El discurso del pan de vida tiene una significación eucarística, a la que se llega a partir de la significación de la palabra divina como pan de vida eterna. Al meditar el discurso del pan de vida no debemos dejar de tener presente, como observan los comentaristas, que en este discurso se refleja también la práctica sacramental de las comunidades judías cristianas. Sin dejar de considerar que Jesús es la Verbo encarnado en quien Dios ofrece al mundo la novedad de la ley evangélica, hay que tener presente que Jesús es la palabra de Dios hecha carne y bajada del cielo en la que se le da no sólo a Israel, sino a todo el que cree, porque el amor de Dios por el mundo se manifiesta en la entrega que Dios ha hecho de su Hijo al mundo para que el mundo no perezca (cf. Jn 3,16-17).
San Pablo en la carta a los Efesios, que seguimos leyendo, nos exhorta a la renovación que en nosotros ha de producir el Espíritu, y exhorta a dejarse renovar y transformar por el Espíritu de Dios Padre y de Jesucristo su Hijo. Hemos de revestirnos por medio del Espíritu, de su acción renovadora en nosotros, de la «nueva condición humana, creada a imagen de Dios: justicia y santidad verdaderas» (Ef 17,24). Por medio de la acción del Espíritu Dios transforma nuestra condición humana al transformar el pan y el vino terrenos en el pan celestial del cuerpo de Cristo y en la bebida vivificadora de su Sangre, pues el Espíritu Santo es el gran protagonista de toda acción sacramental. Transformados los dones eucarísticos por la acción del Espíritu Santo, producen en nosotros la transformación deseada por el Apóstol, mediante la cual adquirimos la nueva condición por asimilación a Cristo. Somos en verdad hijos en el Hijo de Dios y en él somos divinizados por la acción del Espíritu en nosotros.

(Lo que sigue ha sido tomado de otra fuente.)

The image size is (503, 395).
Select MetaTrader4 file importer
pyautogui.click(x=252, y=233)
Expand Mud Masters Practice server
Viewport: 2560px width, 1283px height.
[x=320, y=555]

Esto tiene que tener consecuencias morales, porque los cristianos han de contribuir con la entrega generosa de su vida a saciar el hambre de los hambrientos y la sed de justicia de los sedientos, empeñándose en la transformación de la sociedad, donde se supere el hambre y la injusticia, compromiso que el cristiano no puede eludir. Mas no sólo, la vida en Cristo exige aquella coherencia que sólo puede emanar de la renuncia al pecado, dejándose transformar por el Espíritu, lejos de la vaciedad de los pensamientos de los paganos, dice el Apóstol, que se dejan gobernar por la vanidad del mundo. Pudiera parecer una discriminación del mundo no cristiano infravalorado frente a la superioridad moral del cristiano, pero no se refiere san Pablo a los valores naturales de la humanidad, sino a la situación de abandono de los paganos en una vida marcada por el pecado, tal como los corintios la habían conocido antes de hacerse cristianos convirtiéndose al evangelio de Cristo. Todos conocemos la fuerza del pecado en nuestra vida, por eso la transformación que anhelamos no es posible sin la vida de la gracia que nos llega por la fe y los sacramentos, de un modo singular por la participación en la Eucaristía que vamos a celebrar.